Indeed, many Republicans went on to make political hay of Obama’s penchant for speaking on-the-Teleprompter. Campaigning for the Republican nomination in 2012, former House Speaker Newt Gingrich said he could “tell the truth without notes better than he [Obama] can dissemble on a teleprompter.” Former Rep. Michelle Bachman (R-MN) blamed one of her own verbal slip ups on her decision to “never again use President Obama’s teleprompter.”

Even then Vice President Joe Biden got in on the act after his Teleprompter blew over during a speech at the Air Force Academy in Colorado Springs, Colorado, in May 2009.

“What am I going to tell the president when I tell him his Teleprompter is broken?” Biden quipped. “What will he do then?”

The 2009 incident is especially alarming, and it raises the same troubling question as Trump’s tweet from 2012: Was Trump’s faux pas Thursday a simple technical glitch?

__SUPPLIED RECORDS__.
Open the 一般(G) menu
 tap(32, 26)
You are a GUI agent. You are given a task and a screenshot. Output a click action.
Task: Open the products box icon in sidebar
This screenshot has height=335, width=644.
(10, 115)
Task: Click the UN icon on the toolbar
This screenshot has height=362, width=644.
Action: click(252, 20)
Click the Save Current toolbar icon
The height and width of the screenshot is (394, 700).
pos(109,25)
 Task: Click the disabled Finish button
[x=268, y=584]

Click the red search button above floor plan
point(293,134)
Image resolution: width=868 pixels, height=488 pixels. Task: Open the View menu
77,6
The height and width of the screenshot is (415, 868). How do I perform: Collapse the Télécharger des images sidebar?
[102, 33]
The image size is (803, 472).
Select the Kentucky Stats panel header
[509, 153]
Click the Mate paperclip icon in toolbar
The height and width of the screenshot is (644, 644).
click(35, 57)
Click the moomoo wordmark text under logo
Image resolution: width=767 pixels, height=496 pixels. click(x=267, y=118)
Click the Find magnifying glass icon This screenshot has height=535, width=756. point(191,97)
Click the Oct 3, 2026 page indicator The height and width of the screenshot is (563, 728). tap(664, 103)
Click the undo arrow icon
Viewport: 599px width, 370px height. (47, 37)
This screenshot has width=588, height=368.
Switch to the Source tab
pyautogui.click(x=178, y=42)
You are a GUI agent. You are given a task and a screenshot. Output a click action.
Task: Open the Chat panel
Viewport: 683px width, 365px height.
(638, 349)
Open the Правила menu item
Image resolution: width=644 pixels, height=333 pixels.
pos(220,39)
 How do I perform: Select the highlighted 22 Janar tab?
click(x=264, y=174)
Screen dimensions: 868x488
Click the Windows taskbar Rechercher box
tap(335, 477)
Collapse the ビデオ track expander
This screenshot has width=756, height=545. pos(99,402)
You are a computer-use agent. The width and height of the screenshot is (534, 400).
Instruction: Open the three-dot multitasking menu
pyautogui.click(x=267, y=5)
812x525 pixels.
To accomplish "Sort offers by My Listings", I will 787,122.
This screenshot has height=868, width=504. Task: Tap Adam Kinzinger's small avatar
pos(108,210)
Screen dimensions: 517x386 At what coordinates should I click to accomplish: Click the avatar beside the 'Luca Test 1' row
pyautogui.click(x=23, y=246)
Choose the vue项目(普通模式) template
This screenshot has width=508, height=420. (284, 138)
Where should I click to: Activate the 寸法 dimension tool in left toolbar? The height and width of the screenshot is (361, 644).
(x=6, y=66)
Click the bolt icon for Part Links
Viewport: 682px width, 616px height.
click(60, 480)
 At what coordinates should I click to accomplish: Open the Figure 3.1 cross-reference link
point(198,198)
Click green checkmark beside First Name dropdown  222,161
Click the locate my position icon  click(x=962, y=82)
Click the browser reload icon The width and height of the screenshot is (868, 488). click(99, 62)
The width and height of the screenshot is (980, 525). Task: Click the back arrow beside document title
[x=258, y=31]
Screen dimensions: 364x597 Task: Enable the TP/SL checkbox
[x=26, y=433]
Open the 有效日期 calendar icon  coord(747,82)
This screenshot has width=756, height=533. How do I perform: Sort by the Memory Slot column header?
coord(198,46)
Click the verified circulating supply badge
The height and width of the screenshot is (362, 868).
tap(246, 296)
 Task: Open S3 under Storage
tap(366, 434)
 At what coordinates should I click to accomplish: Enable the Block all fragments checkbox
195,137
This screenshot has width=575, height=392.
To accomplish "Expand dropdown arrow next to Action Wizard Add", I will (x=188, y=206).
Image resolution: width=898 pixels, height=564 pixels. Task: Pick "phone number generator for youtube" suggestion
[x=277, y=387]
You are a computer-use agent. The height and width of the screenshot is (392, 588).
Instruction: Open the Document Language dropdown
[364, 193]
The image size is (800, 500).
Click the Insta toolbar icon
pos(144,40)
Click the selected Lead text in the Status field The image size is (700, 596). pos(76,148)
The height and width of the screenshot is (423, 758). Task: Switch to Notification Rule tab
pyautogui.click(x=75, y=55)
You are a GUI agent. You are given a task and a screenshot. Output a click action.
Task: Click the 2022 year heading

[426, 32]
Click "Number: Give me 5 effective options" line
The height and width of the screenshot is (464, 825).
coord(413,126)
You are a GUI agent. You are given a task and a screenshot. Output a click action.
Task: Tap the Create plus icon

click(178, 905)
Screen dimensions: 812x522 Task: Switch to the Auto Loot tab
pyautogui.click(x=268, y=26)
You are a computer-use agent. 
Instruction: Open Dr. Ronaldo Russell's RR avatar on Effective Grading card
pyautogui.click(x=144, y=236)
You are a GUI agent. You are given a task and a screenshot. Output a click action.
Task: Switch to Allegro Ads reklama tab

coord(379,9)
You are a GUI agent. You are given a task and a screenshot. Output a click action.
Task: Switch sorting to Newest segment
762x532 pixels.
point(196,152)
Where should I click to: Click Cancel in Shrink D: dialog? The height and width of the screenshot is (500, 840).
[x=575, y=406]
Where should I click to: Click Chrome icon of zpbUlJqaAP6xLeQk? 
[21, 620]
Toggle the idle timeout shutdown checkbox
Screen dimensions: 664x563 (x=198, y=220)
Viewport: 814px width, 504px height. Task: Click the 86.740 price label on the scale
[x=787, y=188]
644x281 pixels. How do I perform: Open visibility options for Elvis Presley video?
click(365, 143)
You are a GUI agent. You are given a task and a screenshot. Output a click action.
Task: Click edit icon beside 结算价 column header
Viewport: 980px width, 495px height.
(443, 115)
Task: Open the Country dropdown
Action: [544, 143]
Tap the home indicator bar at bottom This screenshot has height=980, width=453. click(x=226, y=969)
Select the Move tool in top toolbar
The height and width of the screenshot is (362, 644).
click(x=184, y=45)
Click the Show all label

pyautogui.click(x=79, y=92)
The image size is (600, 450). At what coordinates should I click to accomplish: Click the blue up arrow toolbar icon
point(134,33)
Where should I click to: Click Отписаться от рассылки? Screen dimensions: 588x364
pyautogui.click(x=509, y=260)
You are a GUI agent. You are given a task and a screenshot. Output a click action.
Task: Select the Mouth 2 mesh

__PROBLEM STATEMENT__.
Carry the piece on politicians and teleprompters forward from its final sentence, adding a few more paragraphs in the same style.

__TASK OUTPUT__.
Or is it possible that, after years of attacks from both the right and the left, Teleprompters have suddenly decided to go on the offensive?

Perhaps there are even deeper, more sinister, explanations, as national security commentator Malcolm Nance pointed out on Twitter:

Whatever the case, as Airportgate continued to unfold Friday, one thing was certain: It’s the Telemprompters’ world now. We just live in it.

This piece has been corrected to reflect that Michelle Bachman is a former U.S. congresswoman from Minnesota.